Деятельность светской и духовной власти по укреплению армии и флота России второй половины XIX – начала ХХ в. Монография (Фидченко) - страница 136

Запись от 8 января 1905 г. посвящена погребению двух героев: корнета Романова и вольноопределяющегося Киндякова. Корнет Романов, ведя свой взвод на японский окоп под городом Инкоу, воскликнул: «Братцы! За мной в окоп! Вперед и только вперед!», – и тут же был сражен 4 пулями. Его подхватили фельдшер и унтер-офицер, на их руках он и скончался.

На вопрос батюшки «Что побудило Вас идти на войну?» Киндяков ответил так: «Сознание, что я молод и русский, хотя я окончил университет и мог бы, понятно, поступить на гражданскую службу, но, когда Отечество страдает, то, мне кажется, каждый, способный носить оружие, должен предложить свои услуги и силы Отечеству для его защиты.
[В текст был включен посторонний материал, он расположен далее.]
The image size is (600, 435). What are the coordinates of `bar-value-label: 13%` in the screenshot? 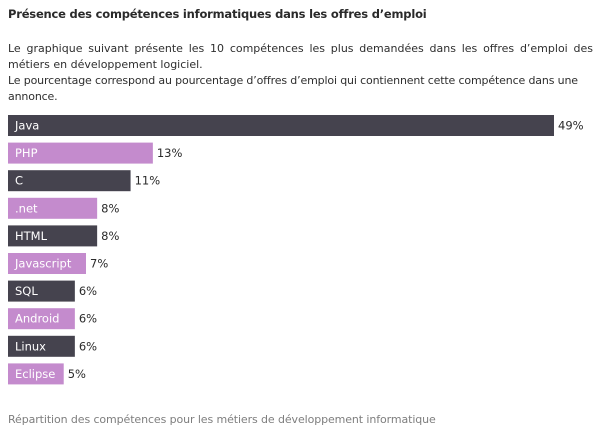 It's located at (170, 153).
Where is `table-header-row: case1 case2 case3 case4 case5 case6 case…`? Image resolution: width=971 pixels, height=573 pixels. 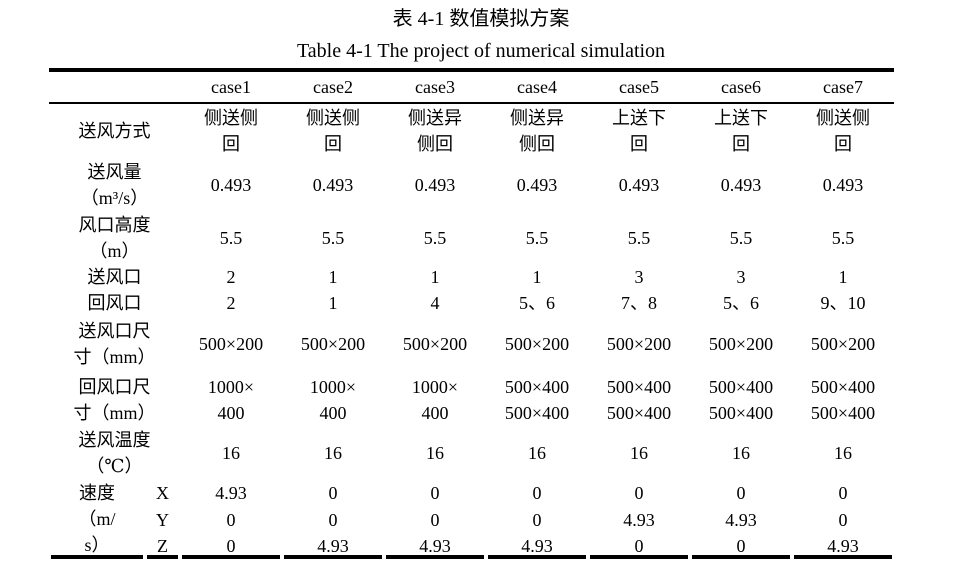 table-header-row: case1 case2 case3 case4 case5 case6 case… is located at coordinates (472, 87).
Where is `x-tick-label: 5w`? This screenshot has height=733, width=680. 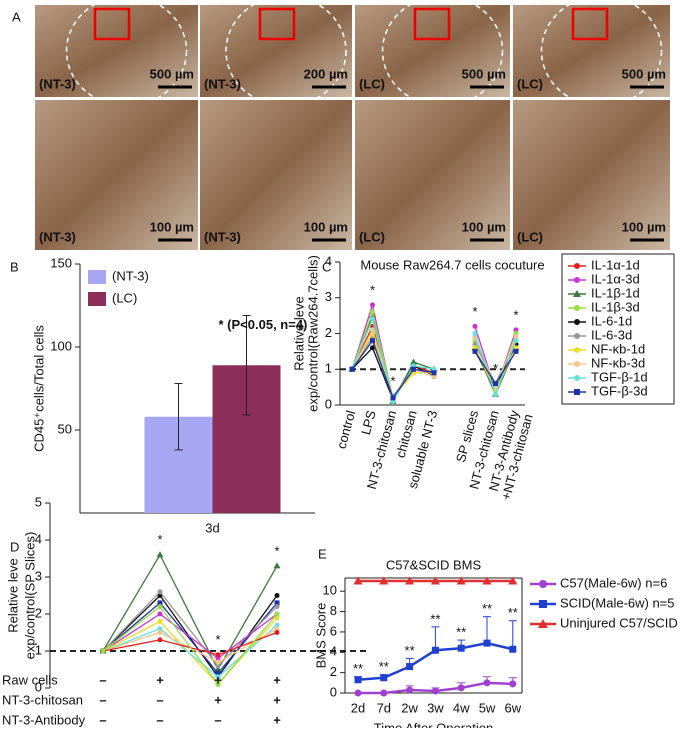
x-tick-label: 5w is located at coordinates (488, 708).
Примут или нет – это другой вопрос, но предложить должен. Я так и поступил. Приняли. Вот душа моя и покойна: исполняю свой долг». И исполнил. Только 2 дня прошло после этого. Его эскадрон пошел в атаку, и Киндяков отважно сражался. Японской саблей был легко ранен в руку, но остался в строю. 30 декабря под Инкоу вместе с Романовым храбро пошел на окоп, пламенными словами воодушевляя солдат, был ранен в ногу… И все равно шел. И только пуля, пробившая ему грудь и легкие, остановила его: он упал. На перевязочном пункте с верою и благоговением приобщился он Святых Таин, и говорит священнику: «Скажите всем, что я счастлив, выполнив до конца свой долг». Сам снял с груди окровавленный Георгиевский крест и завещал его эскадрону.
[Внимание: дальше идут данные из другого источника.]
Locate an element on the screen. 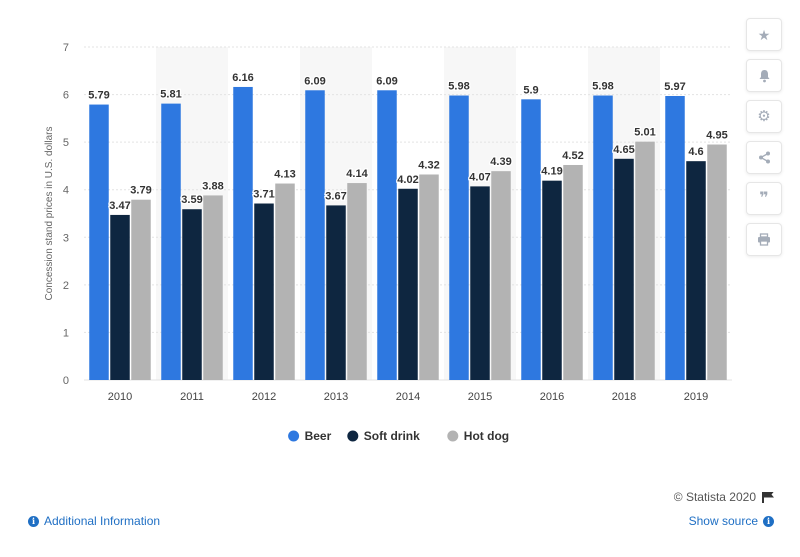  notification-button is located at coordinates (764, 76).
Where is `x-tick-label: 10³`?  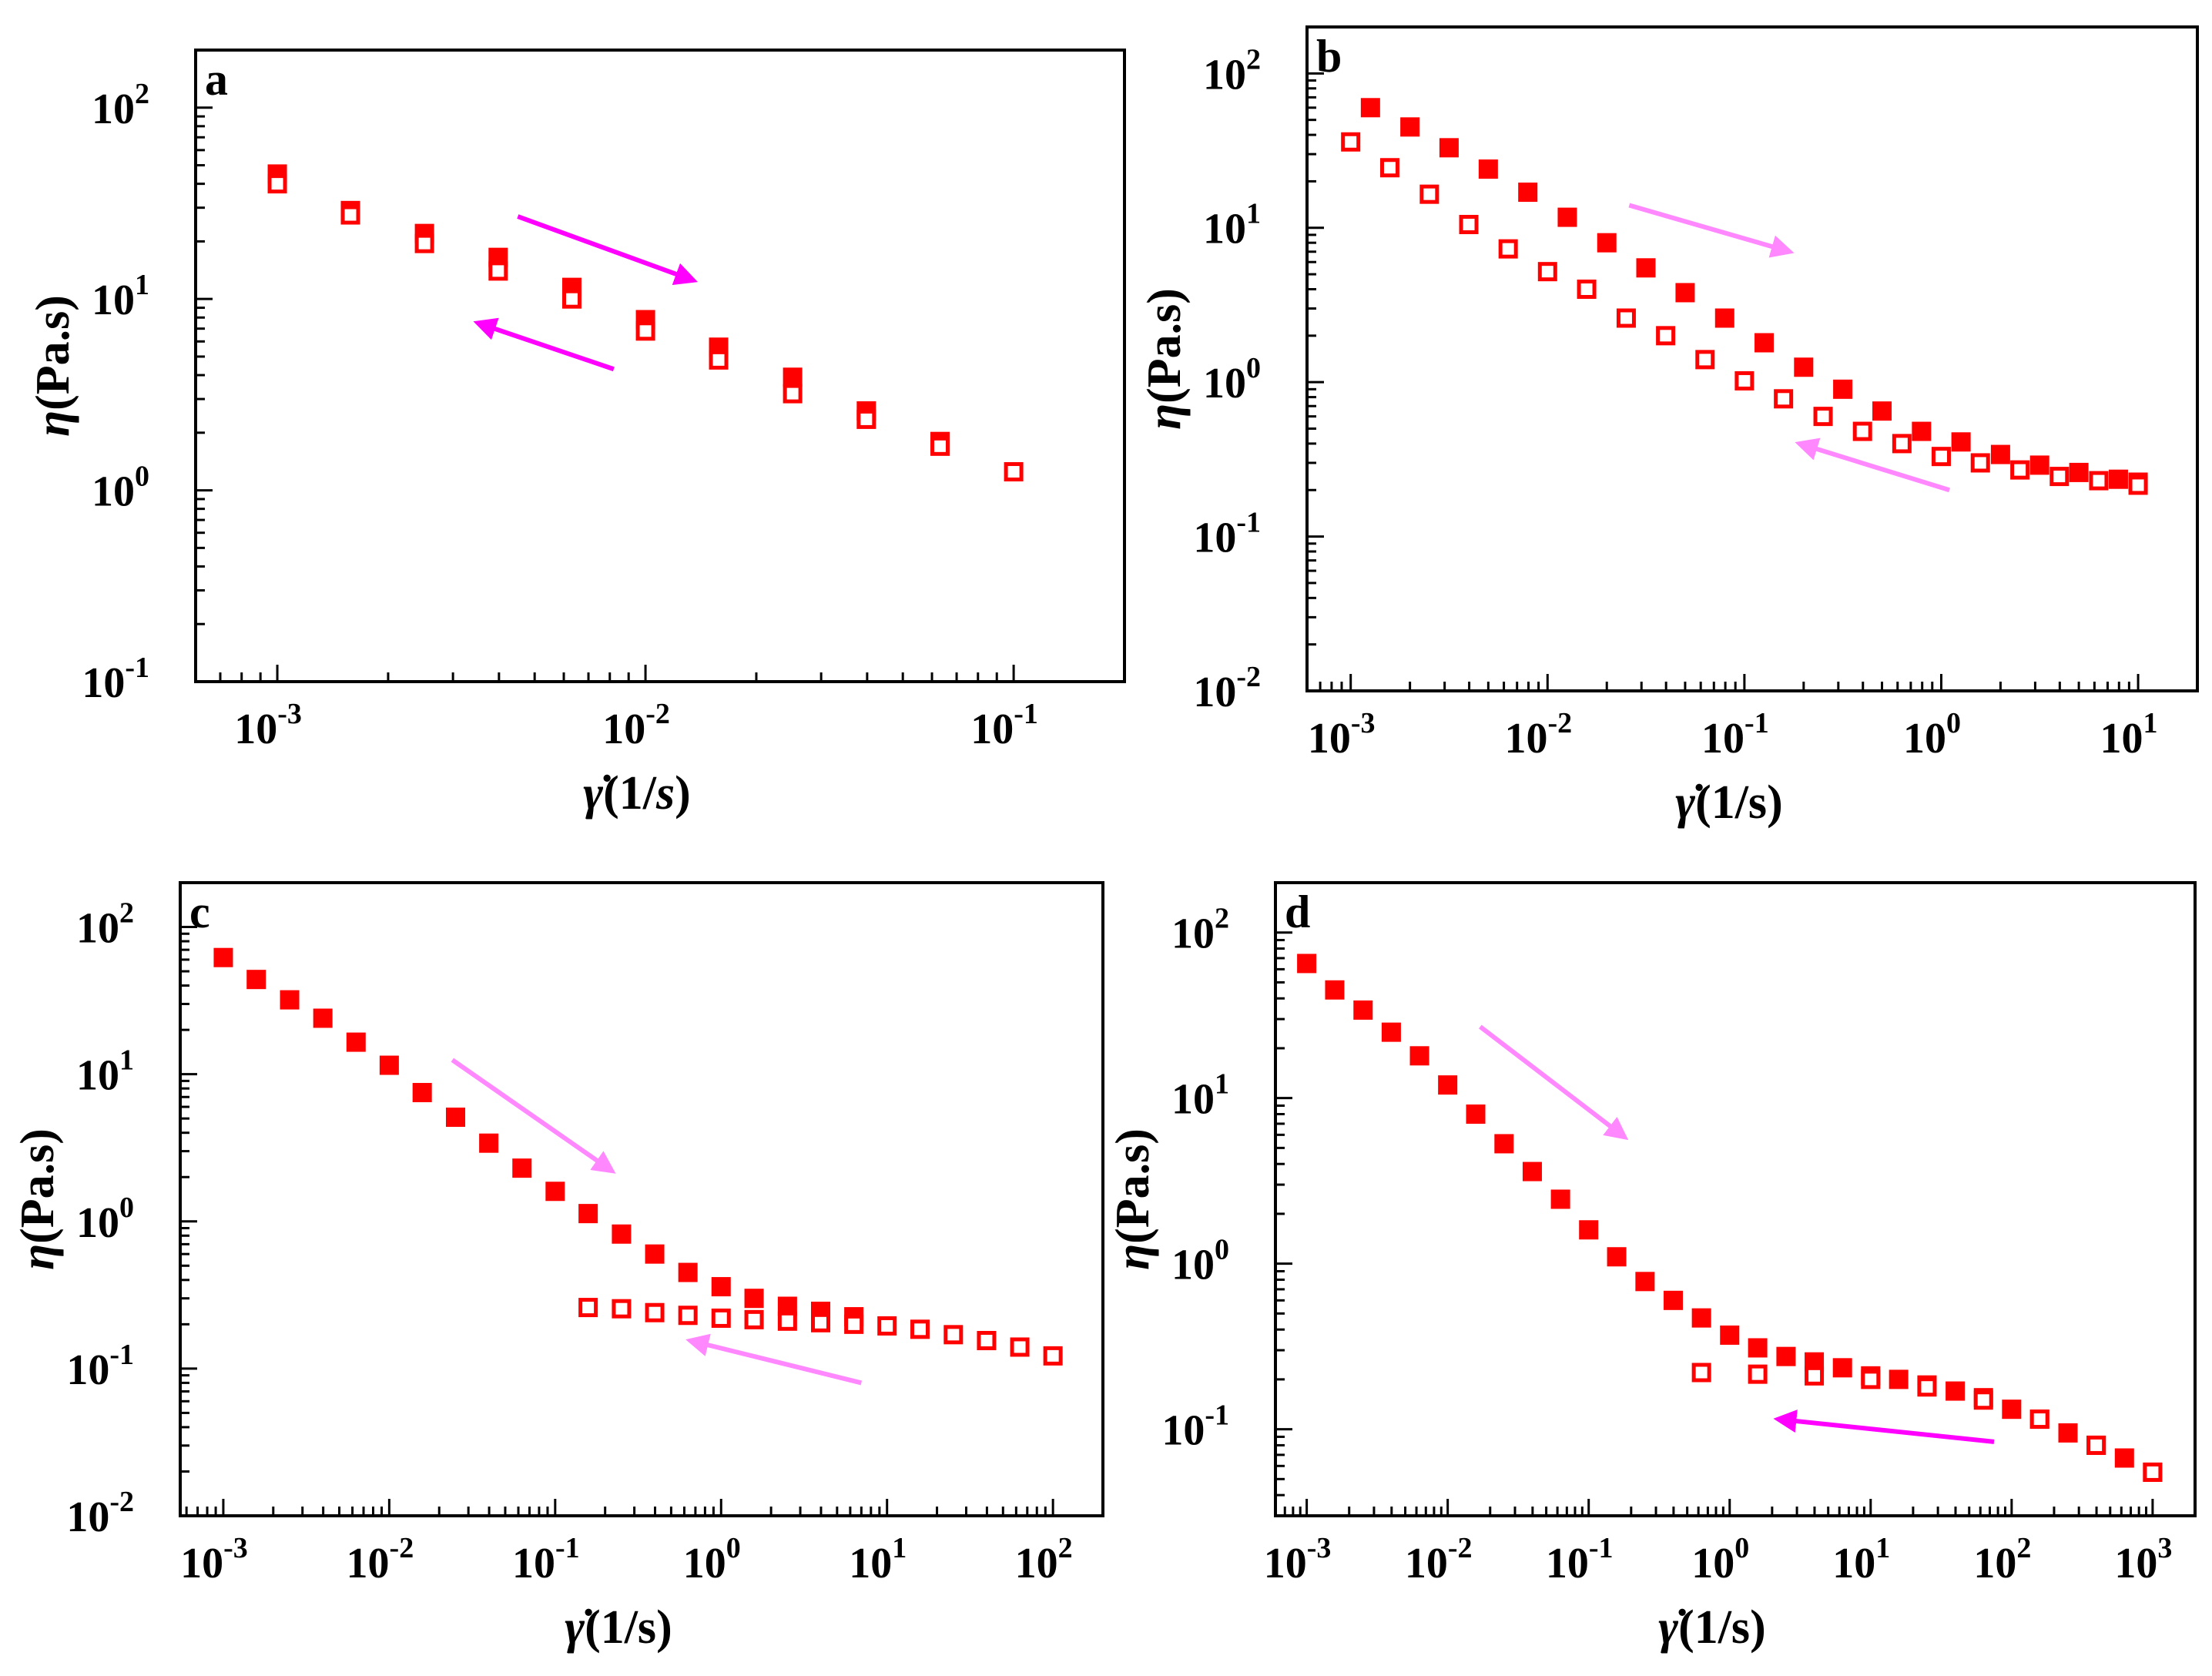
x-tick-label: 10³ is located at coordinates (2143, 1560).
«Ну, разве это не истинно русские люди, герои, у которых нужно целовать край одежды!» – восклицает батюшка при погребении. И, как будто уже для нашего времени, продолжает: «Грустно и в то же время как-то радостно на душе. Ведь теперь в России такое множество измельчавших душонок, которые готовы все критиковать, разбивать, кричать о доле, а при первой необходимости на самом деле совершить подвиг и тем исполнить свой долг тотчас прячутся куда-то или начинают изворачиваться. При множестве подобного сорта людей видеть пред собою действительно подвижников, своей кровью и смертью запечатлевших верность долгу и любовь к Царю и Родине, весьма и весьма отрадно» [95, с. 225–226].
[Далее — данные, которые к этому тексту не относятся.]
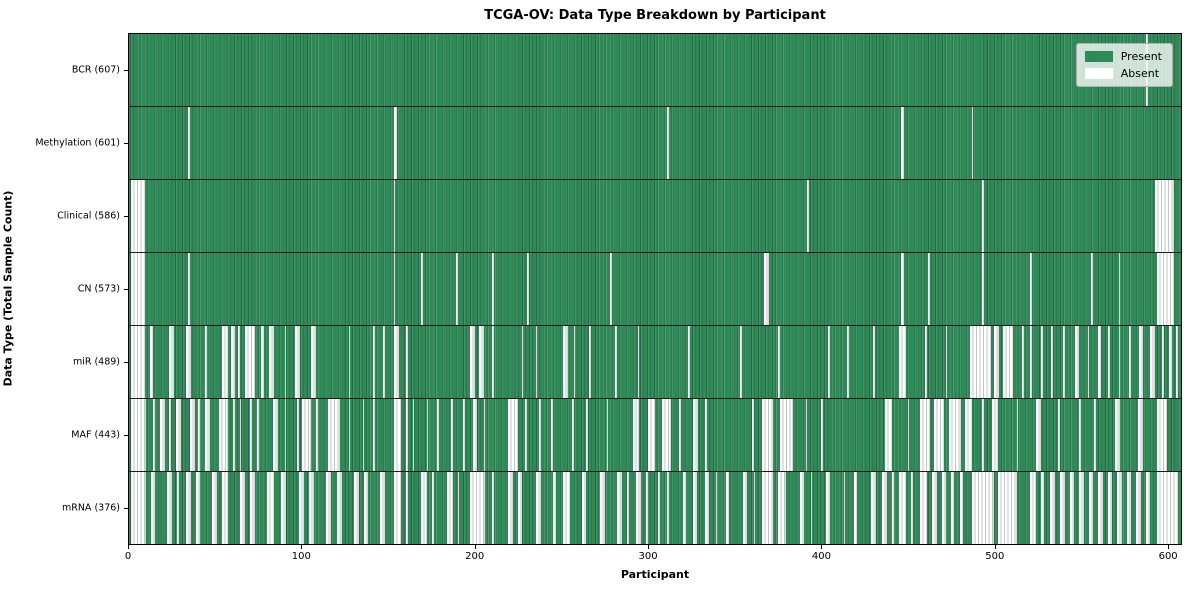  Describe the element at coordinates (96, 435) in the screenshot. I see `y-tick-label-maf: MAF (443)` at that location.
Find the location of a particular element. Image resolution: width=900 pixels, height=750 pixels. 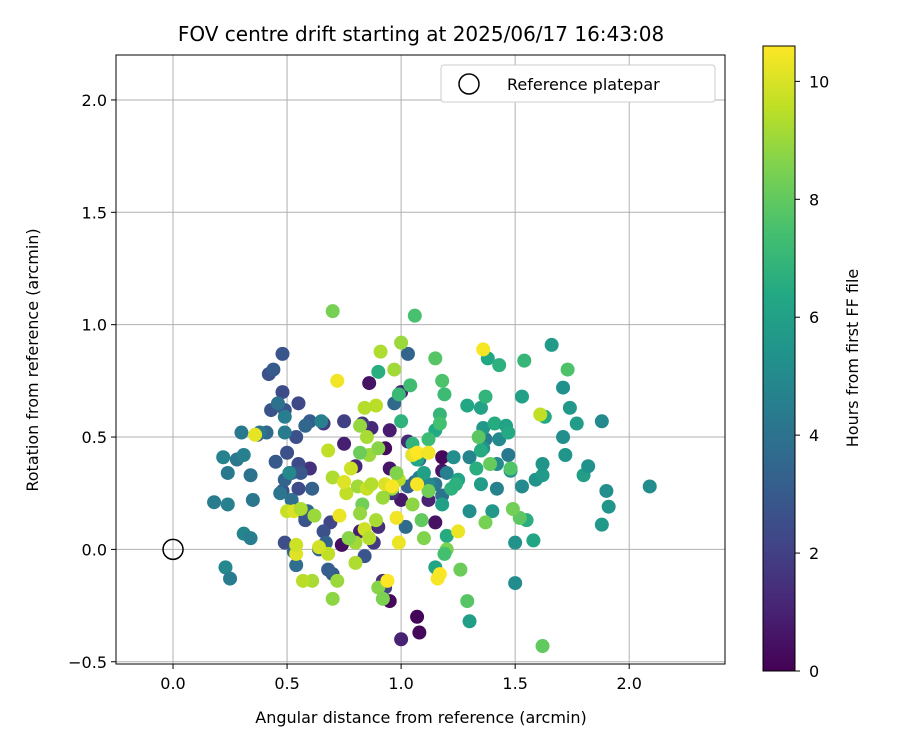

colorbar-tick-label: 10 is located at coordinates (819, 82).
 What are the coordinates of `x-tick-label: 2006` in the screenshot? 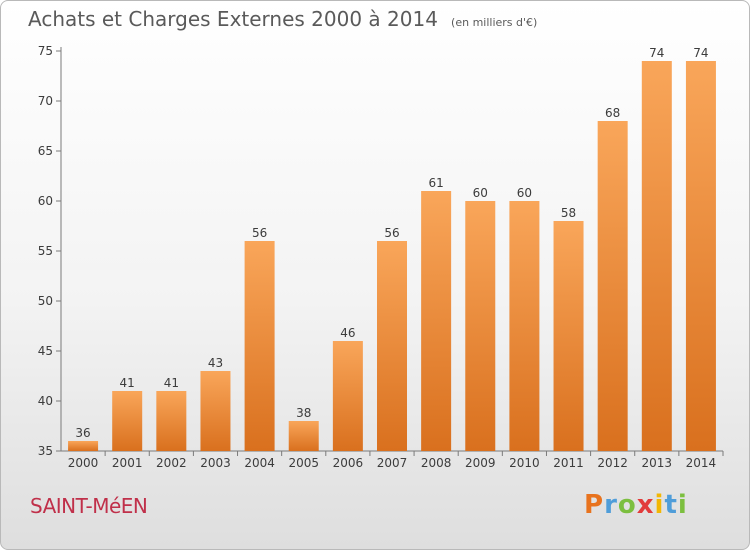 It's located at (348, 463).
Когда Русско-японская война уже была бесповоротно проиграна, многие наши военные и слышать не хотели о мире. Например, генерал Мищенко, который находился на театре военных действий с самого начала войны и все время на фланге передовых позиций. Был довольно серьезно ранен, но все равно воевал. Теперь, когда он бывал сердит, это означало, что кто-то говорил с ним о мире. «Истинный патриот и честный воин этот дивный генерал», – отзывался о нем о. Митрофан Сребрянский.